According to the survey done by trainingmag.com, more than 50% of training that is imparted in midsize and large companies is technology based. It goes on to show that using technology for training is something you can’t ignore as the number of employees in your company increases.
Technologies used for training
Thanks to the demands of markets and growing competition, companies have begun to use technology in one form or the other. Let’ take a look at some of them.
Some companies have also started using videos on products and are uploading on Your Tube for the benefit of not just their employees but customers in general. They are no doubt very beneficial but cannot really function as standalone training material because of the limitations of the medium and lack of interaction and feedback.
Webinars and virtual classroom are better than videos in that they are a bit more interactive when compared to videos. Participants get to communicate via chat. However, while they may be fine for quick product updates and for refreshing existing knowledge, it may not be able to replace a full-fledged training program.
Mobile learning is another latest trend but as we have seen in the research by trainingmag.com, it is at its nascent stage and need to go a long way before it is adopted as a norm in organizations. Nevertheless, companies can start using it for quick information bytes and refresher courses that provide just in time learning for their sales people.
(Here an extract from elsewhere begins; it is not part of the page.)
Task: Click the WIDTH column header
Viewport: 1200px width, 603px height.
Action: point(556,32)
eLearning has taken a new dimension in the last couple of years. As per the research by trainingmag.com about 56% of those surveyed use rapid eLearning to train their employees. A few years ago eLearning used for product training were static page turner type of courses which were not as effective. However, thanks to the new and powerful authoring tools that have come up off late, eLearning courses have become rather effective to deliver product training. And is an useful alternative for companies who need to reach their geographically widespread employees in limited time.
Here is another snapshot of the same survey. Notice that 56% currently use Rapid eLearning and about 70% use virtual classroom/webcasting or video broadcasting for training their employees and a fairly large group use LMS for their training requirements.
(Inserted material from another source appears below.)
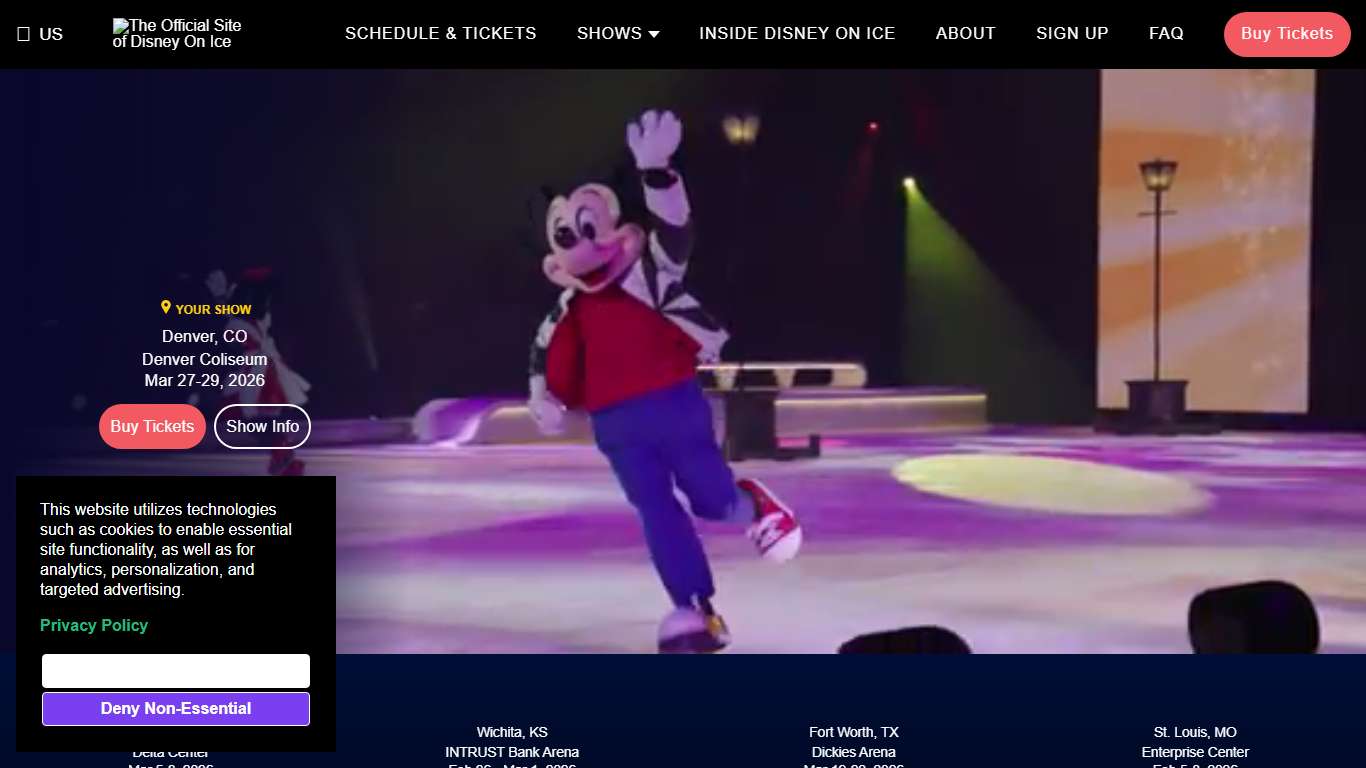Click SIGN UP in the navigation bar
1366x768 pixels.
pyautogui.click(x=1072, y=33)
What we have seen is organizations are making isolated attempts to provide product training choosing one of the many available formats. Each of the medium used to deliver product knowledge is good in its own way. However, if there is one method that comes close to the effectiveness of a classroom training, that is eLearning.
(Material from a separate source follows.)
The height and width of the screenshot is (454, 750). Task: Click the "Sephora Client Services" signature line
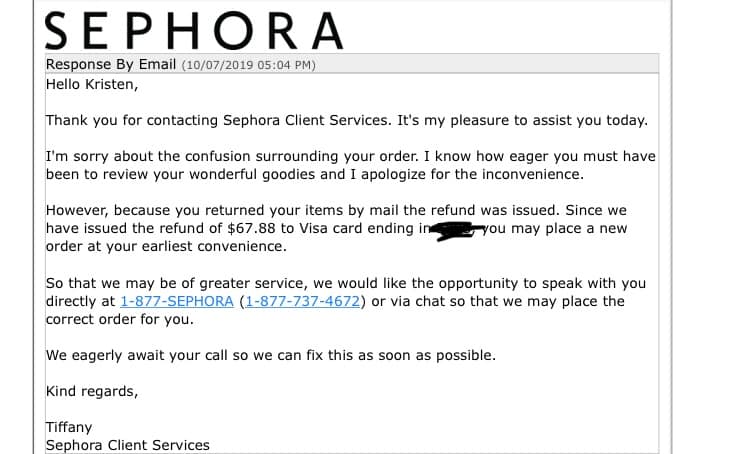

Many organizations use blended learning using a multitude of technologies and that is the right strategy. eLearning can be the base which has videos as a part of its modules. These can be uploaded as independent resources as well that can be made available to sales people anytime – even on their mobile devices. Having seen the videos in the context of a full-fledged course, employees are more likely to benefit from it when they view it as a refresher.
Webinars or virtual classrooms as a follow up to eLearning can serve as a part of reinforcement strategy. What it means is that the annual product training sessions can be followed up with eLearning modules, podcasts and assessments hosted on the LMS. Wikis, discussions and chats can be initiated on the LMS to facilitate integration and peer to peer learning.
So, instead of using isolated efforts in the form of webinars, videos, virtual classrooms or mLearning modules, use an integrated approach that makes training available on a continual basis.